William Wordsworth
Le Prélude Genre de texte Contexte Texte original Texte témoin
poème
Le Prélude est un récit plus ou moins autobiographique de la vie du poète et de sa formation artistique. Ce passage provient du livre X. Le poète est arrivé à Paris après les massacres de septembre, un événement qui l’a grandement affecté comme en témoignent ses rêves.
Le Prélude ou La Croissance de l’Esprit d’Un Poète. Paris: Éditions Aubier Montaigne, 1949, p.400-3. Traduit de l’anglais par Louis Cazamian.

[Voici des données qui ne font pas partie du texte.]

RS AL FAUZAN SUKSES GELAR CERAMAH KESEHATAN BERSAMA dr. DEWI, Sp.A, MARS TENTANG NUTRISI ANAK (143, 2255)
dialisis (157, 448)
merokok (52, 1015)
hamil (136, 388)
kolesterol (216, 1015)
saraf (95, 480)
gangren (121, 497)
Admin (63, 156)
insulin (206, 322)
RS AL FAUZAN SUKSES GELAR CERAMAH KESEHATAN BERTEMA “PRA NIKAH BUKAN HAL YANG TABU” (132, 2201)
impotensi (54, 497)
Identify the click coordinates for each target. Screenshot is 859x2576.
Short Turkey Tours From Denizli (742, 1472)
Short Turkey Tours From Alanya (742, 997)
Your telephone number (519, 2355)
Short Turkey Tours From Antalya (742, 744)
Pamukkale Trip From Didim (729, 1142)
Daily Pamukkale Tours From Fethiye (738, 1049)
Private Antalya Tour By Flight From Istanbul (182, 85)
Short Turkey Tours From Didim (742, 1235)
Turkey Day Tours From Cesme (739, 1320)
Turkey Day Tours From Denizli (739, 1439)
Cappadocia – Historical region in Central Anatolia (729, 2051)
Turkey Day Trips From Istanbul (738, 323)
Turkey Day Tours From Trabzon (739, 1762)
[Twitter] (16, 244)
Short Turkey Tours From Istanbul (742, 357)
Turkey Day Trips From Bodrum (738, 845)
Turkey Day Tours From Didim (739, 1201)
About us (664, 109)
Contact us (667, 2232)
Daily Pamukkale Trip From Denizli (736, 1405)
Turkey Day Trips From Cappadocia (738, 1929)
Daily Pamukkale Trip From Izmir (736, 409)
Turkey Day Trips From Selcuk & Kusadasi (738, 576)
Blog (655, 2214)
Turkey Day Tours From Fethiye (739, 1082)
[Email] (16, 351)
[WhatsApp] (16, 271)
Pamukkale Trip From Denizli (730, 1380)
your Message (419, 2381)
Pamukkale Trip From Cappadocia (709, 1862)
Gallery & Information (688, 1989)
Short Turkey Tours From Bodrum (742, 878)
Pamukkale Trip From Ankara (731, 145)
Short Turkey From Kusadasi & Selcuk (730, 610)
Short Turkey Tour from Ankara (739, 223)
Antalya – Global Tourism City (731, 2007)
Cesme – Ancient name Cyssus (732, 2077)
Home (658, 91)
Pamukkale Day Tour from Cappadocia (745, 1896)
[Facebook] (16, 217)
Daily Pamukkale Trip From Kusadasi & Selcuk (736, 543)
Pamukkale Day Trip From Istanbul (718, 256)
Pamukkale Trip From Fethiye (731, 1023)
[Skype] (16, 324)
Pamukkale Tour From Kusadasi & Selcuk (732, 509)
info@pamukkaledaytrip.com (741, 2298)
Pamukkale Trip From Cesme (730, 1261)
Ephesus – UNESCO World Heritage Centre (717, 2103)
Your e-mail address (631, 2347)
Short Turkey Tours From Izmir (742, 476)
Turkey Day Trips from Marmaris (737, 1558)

Des tribunaux sans justice
Mélancoliques en ce temps, mon Ami, furent
Tout le jour mes pensées, et mes nuits misérables;
Durant des mois, des ans, après le dernier spasme
De ces atrocités, le moment du sommeil
Rarement vint chargé de ses dons naturels,
Car j’étais assailli d’affreuses visions :
Désespoir, tyrannie, et instruments de mort;
Innocentes victimes, ployant sous la crainte,
Sous des moments d’espoir, et des prières lasses,
Chacune en sa cellule, ou pour le sacrifice
Parquées en troupe, et luttant contre une gaieté
Artificielle, une parade d’insouciance,
Dans leurs prisons au sol tout arrosé de larmes.
Soudain changeait la scène, et la suite du rêve
M’enchaînait à de longs discours, où je tentais
De plaider, devant des tribunaux sans justice ;
Mon esprit confondu, et ma voix étranglée,
Dans la mortelle angoisse d’une trahison
Sentie en mon dernier refuge, ma propre âme.